Art. 9º O poder público, as instituições e os empregadores propiciarão condições adequadas ao aleitamento materno, inclusive aos filhos de mães submetidas a medida privativa de liberdade.
§1oOs profissionais das unidades primárias de saúde desenvolverão ações sistemáticas, individuais ou coletivas, visando ao planejamento, à implementação e à avaliação de ações de promoção, proteção e apoio ao aleitamento materno e à alimentação complementar saudável, de forma contínua. (Incluído pela Lei nº 13.257, de 2016)
§2oOs serviços de unidades de terapia intensiva neonatal deverão dispor de banco de leite humano ou unidade de coleta de leite humano. (Incluído pela Lei nº 13.257, de 2016)

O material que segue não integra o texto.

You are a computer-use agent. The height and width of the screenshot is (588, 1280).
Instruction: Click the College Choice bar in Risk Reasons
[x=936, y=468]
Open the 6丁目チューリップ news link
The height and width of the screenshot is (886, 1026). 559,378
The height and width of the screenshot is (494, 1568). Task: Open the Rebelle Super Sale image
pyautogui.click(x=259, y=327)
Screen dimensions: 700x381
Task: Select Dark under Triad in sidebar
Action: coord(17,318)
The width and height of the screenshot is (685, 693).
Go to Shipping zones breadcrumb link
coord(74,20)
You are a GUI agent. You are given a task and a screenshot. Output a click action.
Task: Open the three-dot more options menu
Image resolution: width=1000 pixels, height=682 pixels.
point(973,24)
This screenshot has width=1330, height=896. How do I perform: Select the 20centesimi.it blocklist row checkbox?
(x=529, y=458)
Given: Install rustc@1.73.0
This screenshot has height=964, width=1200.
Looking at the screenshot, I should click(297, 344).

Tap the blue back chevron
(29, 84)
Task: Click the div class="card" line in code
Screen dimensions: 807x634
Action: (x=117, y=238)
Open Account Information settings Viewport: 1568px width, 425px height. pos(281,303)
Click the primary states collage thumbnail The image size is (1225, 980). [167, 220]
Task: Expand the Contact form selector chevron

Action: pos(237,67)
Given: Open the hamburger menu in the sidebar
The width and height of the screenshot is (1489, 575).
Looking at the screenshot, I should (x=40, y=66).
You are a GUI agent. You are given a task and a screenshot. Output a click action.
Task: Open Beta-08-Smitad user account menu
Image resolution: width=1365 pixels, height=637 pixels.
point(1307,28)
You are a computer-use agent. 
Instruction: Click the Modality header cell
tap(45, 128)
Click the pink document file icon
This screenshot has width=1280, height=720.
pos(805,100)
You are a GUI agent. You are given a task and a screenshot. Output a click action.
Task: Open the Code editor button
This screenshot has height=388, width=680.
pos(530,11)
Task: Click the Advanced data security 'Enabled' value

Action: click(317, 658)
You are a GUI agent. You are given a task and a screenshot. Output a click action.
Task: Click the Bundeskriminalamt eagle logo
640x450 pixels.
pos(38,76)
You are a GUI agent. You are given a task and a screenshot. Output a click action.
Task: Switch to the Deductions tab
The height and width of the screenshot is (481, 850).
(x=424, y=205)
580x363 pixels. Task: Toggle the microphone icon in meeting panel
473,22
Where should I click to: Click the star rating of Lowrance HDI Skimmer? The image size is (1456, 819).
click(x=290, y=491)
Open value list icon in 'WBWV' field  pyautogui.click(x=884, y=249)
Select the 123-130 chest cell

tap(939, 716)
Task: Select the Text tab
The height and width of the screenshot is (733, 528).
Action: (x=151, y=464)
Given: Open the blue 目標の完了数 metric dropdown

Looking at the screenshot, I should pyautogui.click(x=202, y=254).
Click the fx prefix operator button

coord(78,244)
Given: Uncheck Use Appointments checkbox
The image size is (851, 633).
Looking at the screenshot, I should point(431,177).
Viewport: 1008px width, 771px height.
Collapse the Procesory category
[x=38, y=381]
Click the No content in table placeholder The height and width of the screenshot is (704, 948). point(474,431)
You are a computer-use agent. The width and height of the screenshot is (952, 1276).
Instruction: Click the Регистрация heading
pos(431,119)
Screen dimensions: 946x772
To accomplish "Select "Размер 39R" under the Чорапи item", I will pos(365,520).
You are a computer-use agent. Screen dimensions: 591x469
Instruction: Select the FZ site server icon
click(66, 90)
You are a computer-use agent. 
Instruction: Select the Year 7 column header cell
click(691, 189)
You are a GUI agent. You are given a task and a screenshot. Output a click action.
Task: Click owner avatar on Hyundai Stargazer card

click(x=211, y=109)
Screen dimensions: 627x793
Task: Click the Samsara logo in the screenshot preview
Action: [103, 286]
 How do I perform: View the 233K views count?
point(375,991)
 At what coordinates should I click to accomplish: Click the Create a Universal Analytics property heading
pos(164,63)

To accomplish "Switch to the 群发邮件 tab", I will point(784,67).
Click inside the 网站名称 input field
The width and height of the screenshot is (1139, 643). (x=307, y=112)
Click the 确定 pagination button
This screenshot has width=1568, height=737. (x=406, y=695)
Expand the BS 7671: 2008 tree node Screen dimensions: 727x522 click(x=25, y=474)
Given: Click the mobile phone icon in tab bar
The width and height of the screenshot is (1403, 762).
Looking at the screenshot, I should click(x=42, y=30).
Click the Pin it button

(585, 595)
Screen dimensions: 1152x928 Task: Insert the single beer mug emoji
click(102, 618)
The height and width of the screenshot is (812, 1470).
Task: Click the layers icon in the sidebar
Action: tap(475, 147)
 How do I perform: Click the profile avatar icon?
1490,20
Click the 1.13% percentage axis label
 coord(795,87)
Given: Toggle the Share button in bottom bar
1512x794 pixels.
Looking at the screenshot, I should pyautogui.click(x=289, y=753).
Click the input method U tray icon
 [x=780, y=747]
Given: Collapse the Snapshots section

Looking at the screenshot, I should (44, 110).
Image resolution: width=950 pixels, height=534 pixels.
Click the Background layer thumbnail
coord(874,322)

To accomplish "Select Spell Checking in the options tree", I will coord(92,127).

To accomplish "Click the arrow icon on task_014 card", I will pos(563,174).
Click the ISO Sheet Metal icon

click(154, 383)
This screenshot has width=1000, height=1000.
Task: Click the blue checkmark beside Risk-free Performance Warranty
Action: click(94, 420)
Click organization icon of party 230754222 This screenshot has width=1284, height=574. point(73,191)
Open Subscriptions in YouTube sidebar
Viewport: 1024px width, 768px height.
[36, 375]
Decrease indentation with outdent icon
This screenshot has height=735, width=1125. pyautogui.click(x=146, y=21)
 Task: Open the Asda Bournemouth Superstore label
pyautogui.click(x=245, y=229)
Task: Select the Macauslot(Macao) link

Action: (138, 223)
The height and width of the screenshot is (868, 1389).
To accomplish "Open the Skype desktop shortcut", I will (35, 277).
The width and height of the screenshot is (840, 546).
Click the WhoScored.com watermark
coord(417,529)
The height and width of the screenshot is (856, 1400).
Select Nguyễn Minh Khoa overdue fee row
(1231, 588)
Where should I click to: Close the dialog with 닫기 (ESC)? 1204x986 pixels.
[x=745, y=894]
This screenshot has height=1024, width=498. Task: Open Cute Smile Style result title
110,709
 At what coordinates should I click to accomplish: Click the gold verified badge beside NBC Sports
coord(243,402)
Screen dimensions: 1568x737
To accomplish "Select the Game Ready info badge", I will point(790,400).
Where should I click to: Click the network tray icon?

Os benefícios que o aleitamento materno trazem ao menor são reconhecidos pelo ECA, e já presentes da legislação trabalhista no art. 396 que prevê a amamentação até os 6 (seis) meses de idade como direito do infante.
A Constituição Federal de 1988 no art. 5°, L, visando o crescimento sadio como direito de todos os menores, estendeu às presidiárias a amamentação indicando que assiste esse direito aos filhos de mães que cumprem pena. O caráter tutelar do ECA garante os direitos da criança que não podem ser suprimidos pela situação em que se encontra sua genitora, como consequência da proteção integral aos mesmos.